SANTA ANA, Calif. — At 18 years old, Krystal Soberanis isn't just the oldest child in her family. She's, in many ways, a third parent.

"I had to make sure that we were OK. I had to make sure that my siblings came first, even at my own expense," Soberanis said. 

What You Need To Know

  • The Garden Grove Unified School District is aware of the exacerbated mental health challenges that COVID-19 created and that will be present post-pandemic

  • Many students, especially older teens, within the district took on the role of being the third parent during the pandemic

  • Krystal Soberanis, a recent graduate from Los Amigos High School, took on a full-time job during her senior year as she navigated her last year of high school and helped her younger siblings with their online lessons

  • Marissa De Leon, a school social worker with the district, says she and her colleagues checked in with students who sought assistance from the school while they were in summer break

The oldest sibling clocks in more than 30 hours a week at McDonald's to help her parents make ends meet. Her mom is a homemaker, and her dad is a landscaper. 

"I realized they were counting every penny as they went, and I wanted to make sure that that wasn't the case," Soberanis said.

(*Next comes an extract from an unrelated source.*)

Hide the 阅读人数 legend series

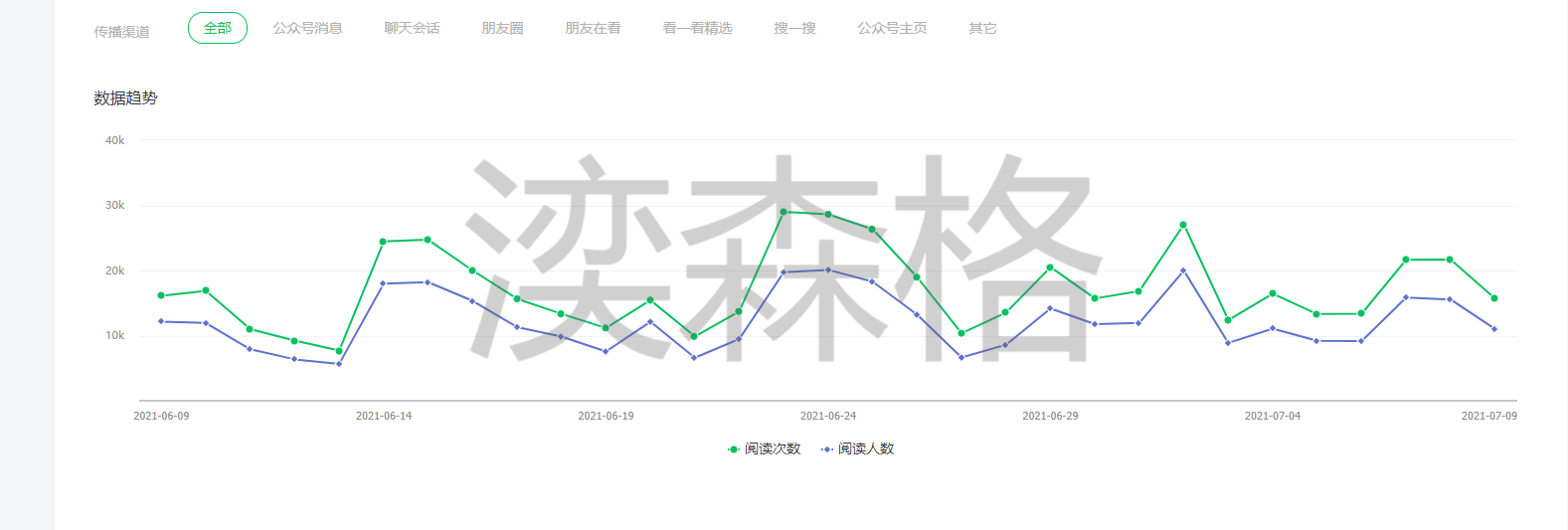point(858,449)
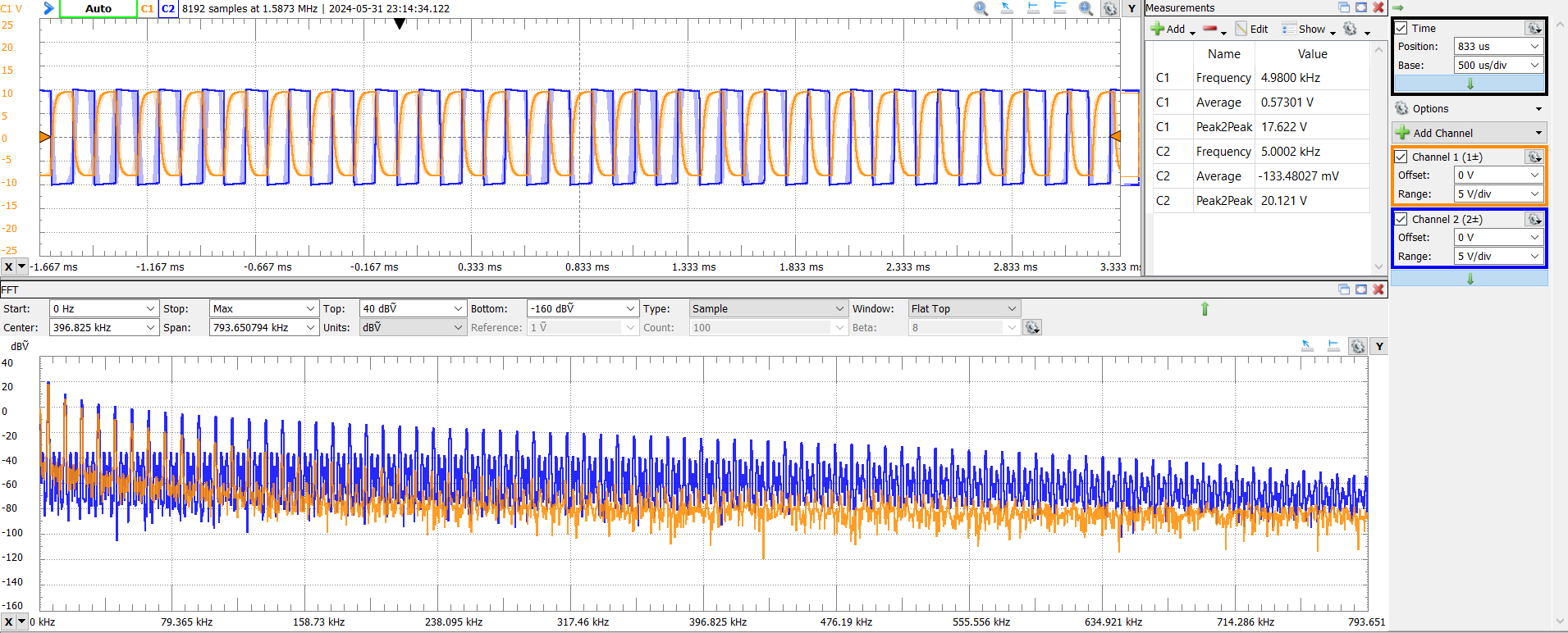Screen dimensions: 1568x633
Task: Click the FFT plot gear icon
Action: (x=1358, y=347)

At home, Soberanis juggled her senior year of high school and helped her little brother and 10-year-old sister with their online classes in their small apartment.

"Their rooms, living rooms or couches became school to them. Their home wasn't their safe haven anymore. It was a place where all of their lives collided," Soberanis said.

The Soberanis siblings attend schools in the Garden Grove Unified School District, which is seeing more students turning to it for mental, social and emotional help during the pandemic.

Marissa De Leon is a school social worker assigned to five different campuses, including Los Amigos High School, where Soberanis graduated two months ago.

"I can't tell you how many of our students, especially older teens, have responsibilities like a parent in their home. And it's no fault to their family, but it's just them trying to do the best they can to fill a role," De Leon said.

De Leon said she grew up in Los Angeles. She decided to pursue this field because she wanted to be someone she and her friends needed when they were young students navigating education.

De Leon said students are coming to her and her colleagues to speak about the loss and grief for loved ones and the sense of normalcy school provided. It's where they made friends, got guaranteed meals and could speak directly to teachers if they needed help.

"The loss of routine. The sense of stability that school gives, I think there's been just a lot disconnection," De Leon said.  

The district received a one-time Extended Learning Opportunity grant for the 2021-22 school year, which will be used to increase mental health supports at its schools, provided through GGUSD's own mental health staff and its community partner agencies.

The district is planning to hire a psychologist who will work on special assignments to provide critical leadership on innovative strategies that schools can use to support the wellness of all students. In addition to that position, the district plans to hire four new school psychologists to bring its total to 45 psychologists. It also plans on selecting additional mental health interns to join its team.

Soberanis is heading to California State University, Fullerton, in a few days. The eldest daughter chose to attend a commuter school to cut down on costs and stay close to her family if they need help. 

She's thankful her siblings are going back to school this week.

"It's giving me a sense of hope," Soberanis said.